◆ **TASK PROMPT**
In the records below, find the line with "Open official_mayaali profile" and the line with "Given: Click the Previous button"; return exactly those lines and every line between them.

--

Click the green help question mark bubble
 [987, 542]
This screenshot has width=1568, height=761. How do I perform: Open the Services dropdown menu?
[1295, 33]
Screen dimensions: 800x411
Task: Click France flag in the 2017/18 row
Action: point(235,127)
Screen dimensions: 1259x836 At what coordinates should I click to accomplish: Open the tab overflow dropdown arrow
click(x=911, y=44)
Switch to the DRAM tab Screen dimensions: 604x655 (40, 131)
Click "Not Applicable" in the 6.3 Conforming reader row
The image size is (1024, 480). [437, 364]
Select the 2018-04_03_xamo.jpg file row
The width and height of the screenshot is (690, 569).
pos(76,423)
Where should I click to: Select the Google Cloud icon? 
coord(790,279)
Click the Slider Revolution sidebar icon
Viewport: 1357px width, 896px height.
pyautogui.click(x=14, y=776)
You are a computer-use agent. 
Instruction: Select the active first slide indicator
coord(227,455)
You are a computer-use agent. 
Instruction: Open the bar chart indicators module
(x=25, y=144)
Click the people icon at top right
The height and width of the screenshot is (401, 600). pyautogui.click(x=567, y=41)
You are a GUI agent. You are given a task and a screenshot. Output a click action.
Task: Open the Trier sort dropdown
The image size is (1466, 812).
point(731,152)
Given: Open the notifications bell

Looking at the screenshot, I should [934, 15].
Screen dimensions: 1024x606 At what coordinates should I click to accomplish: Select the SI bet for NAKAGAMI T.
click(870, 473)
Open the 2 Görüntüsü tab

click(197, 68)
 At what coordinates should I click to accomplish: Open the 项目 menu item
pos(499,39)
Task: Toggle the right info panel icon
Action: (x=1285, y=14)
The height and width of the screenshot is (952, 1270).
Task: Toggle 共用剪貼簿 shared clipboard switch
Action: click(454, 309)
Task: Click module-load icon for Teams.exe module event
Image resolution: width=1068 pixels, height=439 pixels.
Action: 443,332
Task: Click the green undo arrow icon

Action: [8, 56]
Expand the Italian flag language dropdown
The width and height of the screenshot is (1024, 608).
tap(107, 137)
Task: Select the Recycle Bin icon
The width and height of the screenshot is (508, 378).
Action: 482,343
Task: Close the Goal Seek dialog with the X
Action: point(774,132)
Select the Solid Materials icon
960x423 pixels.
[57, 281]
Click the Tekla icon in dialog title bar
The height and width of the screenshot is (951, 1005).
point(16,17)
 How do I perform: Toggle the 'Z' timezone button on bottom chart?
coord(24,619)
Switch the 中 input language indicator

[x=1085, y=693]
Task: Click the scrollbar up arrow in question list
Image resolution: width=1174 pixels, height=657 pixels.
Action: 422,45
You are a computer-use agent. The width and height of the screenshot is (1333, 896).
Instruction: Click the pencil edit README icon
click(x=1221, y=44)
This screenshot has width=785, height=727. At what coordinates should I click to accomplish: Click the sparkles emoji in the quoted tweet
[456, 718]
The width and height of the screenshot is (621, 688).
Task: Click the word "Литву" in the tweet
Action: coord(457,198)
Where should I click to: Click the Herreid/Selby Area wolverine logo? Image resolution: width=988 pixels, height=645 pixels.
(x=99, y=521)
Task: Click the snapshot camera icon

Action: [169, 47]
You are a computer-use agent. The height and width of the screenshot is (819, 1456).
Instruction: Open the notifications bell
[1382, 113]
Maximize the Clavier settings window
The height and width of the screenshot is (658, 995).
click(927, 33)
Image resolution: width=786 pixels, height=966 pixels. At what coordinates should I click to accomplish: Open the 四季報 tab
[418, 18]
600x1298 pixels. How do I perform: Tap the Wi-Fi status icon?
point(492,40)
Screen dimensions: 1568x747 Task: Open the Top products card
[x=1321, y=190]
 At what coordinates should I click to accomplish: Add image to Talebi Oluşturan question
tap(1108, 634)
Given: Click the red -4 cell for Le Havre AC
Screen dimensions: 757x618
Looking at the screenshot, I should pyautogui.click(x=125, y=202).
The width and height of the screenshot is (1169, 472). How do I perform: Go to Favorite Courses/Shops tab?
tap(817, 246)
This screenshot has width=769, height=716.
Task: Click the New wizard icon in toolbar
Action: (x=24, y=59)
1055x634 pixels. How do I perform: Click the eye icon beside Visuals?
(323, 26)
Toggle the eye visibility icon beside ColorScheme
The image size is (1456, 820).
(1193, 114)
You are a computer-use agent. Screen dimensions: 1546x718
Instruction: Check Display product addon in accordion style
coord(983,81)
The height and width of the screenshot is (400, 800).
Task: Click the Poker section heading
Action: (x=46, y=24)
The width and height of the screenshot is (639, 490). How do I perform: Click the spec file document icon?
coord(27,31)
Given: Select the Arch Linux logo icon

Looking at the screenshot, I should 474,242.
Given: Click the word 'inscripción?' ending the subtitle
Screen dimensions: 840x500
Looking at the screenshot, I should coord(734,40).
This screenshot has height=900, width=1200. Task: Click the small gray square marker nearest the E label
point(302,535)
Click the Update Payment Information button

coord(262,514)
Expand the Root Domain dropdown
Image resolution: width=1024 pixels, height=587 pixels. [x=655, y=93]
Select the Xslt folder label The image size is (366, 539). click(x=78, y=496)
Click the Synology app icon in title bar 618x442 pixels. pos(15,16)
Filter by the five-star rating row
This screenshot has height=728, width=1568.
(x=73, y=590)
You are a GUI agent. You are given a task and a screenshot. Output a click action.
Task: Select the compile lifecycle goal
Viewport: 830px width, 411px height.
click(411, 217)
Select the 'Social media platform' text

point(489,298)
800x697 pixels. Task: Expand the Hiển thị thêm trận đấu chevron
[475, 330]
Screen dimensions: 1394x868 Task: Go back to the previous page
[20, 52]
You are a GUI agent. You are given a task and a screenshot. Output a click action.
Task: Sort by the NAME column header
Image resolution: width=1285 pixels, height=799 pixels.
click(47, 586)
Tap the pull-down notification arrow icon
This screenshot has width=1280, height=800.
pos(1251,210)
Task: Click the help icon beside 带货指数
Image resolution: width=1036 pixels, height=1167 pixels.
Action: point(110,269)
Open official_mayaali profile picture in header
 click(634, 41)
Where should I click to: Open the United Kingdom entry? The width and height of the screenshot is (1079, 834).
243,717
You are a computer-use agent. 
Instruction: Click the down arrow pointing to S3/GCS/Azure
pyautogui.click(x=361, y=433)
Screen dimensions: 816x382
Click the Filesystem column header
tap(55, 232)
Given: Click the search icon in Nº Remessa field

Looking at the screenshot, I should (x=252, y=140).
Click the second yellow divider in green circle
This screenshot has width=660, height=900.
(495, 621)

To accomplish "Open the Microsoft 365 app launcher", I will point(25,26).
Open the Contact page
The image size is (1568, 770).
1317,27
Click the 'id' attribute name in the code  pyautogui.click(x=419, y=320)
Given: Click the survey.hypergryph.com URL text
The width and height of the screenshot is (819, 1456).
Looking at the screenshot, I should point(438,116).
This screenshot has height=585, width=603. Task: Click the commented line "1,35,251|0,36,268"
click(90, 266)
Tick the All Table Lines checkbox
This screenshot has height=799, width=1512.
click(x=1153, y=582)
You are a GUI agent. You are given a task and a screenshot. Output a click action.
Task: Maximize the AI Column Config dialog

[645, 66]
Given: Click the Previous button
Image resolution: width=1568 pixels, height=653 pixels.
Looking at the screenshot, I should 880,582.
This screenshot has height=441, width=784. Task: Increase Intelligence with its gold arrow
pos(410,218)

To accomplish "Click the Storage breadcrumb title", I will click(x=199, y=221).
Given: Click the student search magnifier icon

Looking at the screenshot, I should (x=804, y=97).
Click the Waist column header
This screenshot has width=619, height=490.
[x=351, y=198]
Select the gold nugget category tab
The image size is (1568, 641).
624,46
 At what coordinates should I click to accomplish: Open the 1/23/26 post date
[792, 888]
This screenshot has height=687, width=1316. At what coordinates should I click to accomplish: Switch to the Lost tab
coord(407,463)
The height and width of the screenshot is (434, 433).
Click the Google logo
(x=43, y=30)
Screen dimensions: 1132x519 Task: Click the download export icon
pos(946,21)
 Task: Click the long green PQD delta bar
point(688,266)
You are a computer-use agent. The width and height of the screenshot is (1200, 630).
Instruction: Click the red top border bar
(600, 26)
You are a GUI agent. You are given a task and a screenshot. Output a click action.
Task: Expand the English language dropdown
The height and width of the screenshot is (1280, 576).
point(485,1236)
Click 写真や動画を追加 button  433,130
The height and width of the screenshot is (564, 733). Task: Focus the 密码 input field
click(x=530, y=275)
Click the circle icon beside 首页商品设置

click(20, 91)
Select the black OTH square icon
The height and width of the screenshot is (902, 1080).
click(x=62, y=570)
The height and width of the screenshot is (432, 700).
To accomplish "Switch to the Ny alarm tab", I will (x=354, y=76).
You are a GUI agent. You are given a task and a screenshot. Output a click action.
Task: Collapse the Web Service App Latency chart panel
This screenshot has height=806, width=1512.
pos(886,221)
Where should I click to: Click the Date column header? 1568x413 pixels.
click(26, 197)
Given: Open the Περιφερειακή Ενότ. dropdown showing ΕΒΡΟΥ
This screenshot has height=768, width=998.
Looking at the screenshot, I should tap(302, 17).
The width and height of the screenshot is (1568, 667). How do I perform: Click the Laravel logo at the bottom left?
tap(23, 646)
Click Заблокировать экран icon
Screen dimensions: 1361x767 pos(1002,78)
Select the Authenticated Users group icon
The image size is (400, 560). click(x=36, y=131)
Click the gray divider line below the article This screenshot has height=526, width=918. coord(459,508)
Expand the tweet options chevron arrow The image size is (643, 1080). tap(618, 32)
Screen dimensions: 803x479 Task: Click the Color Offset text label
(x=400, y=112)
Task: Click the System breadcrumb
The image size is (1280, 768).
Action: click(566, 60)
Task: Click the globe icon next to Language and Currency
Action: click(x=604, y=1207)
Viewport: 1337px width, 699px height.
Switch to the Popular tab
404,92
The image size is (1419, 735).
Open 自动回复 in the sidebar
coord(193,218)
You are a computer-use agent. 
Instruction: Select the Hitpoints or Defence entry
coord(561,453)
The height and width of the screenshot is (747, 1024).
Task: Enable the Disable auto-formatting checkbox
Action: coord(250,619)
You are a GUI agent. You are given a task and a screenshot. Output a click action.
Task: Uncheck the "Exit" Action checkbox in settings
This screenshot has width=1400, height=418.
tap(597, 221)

--

◆ **ANSWER SPACE**
Open official_mayaali profile picture in header
 click(634, 41)
Where should I click to: Open the United Kingdom entry? The width and height of the screenshot is (1079, 834).
243,717
You are a computer-use agent. 
Instruction: Click the down arrow pointing to S3/GCS/Azure
pyautogui.click(x=361, y=433)
Screen dimensions: 816x382
Click the Filesystem column header
tap(55, 232)
Given: Click the search icon in Nº Remessa field

Looking at the screenshot, I should (x=252, y=140).
Click the second yellow divider in green circle
This screenshot has width=660, height=900.
(495, 621)

To accomplish "Open the Microsoft 365 app launcher", I will point(25,26).
Open the Contact page
The image size is (1568, 770).
1317,27
Click the 'id' attribute name in the code  pyautogui.click(x=419, y=320)
Given: Click the survey.hypergryph.com URL text
The width and height of the screenshot is (819, 1456).
Looking at the screenshot, I should point(438,116).
This screenshot has height=585, width=603. Task: Click the commented line "1,35,251|0,36,268"
click(90, 266)
Tick the All Table Lines checkbox
This screenshot has height=799, width=1512.
click(x=1153, y=582)
You are a GUI agent. You are given a task and a screenshot. Output a click action.
Task: Maximize the AI Column Config dialog

[645, 66]
Given: Click the Previous button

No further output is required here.